Oliveira Salazar («A Europa em Guerra. Repercussão nos Problemas Nacionais», in Discursos e Notas Políticas, III, 1938-1943).
«No dia 23 de Dezembro [de 1941] [Salazar] recebe o ministro alemão: este felicita-o pela condução do caso de Timor e dá-lhe novas seguranças sobre a soberania portuguesa. No dia de Natal telegrafa a Monteiro para repisar as suas suspeitas quanto à campanha nos Estados Unidos e para lhe dizer que em Washington tem mostrado e aconselhado tranquilidade. E no final daquele ano Salazar sente-se céptico, desiludido.
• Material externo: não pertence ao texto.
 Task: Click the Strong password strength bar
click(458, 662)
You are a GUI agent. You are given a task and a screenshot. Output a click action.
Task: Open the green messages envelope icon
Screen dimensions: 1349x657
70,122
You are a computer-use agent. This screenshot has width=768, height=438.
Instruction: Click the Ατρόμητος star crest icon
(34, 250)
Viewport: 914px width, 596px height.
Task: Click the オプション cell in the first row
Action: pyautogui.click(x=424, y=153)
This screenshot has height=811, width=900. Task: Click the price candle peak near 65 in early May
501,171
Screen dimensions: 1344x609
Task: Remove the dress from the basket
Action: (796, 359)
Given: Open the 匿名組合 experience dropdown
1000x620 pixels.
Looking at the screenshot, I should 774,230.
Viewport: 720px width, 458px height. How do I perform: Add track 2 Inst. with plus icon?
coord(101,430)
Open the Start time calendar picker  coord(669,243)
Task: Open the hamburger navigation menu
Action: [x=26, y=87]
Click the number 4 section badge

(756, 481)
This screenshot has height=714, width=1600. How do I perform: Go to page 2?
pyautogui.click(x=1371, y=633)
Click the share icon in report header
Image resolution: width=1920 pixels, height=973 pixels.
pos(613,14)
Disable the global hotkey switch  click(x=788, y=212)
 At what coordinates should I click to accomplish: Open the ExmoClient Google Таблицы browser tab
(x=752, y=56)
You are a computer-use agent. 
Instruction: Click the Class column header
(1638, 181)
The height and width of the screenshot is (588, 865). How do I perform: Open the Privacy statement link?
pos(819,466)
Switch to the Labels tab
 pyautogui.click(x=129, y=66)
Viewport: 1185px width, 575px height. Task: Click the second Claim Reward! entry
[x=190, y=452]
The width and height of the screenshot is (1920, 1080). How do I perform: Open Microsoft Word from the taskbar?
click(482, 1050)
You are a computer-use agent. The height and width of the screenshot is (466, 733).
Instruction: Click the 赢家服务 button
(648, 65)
Desabafa com Monteiro: "os factos da vida ensinaram-me a descrer dos ricos, dos poderosos e dos grandes". Não descrê, todavia, do país e do imperativo de o transformar. Todos os portugueses, comenta Salazar, foram educados na tese de que a independência e integridade de Portugal são dádiva gratuita da Inglaterra, porque o país não teria condições de vida livre. "Ainda que esta doutrina fosse tese histórica inegável, deveríamos considerá-la politicamente errada. A verdade política deve reivindicar para a Nação a base suficiente de independência efectiva". Mais: "sei que a doutrina que defendo não conquistou ainda toda a massa de Portugal. Parte importante confunde ainda consciência nacional e interesse nacional com servilismo pró-britânico"».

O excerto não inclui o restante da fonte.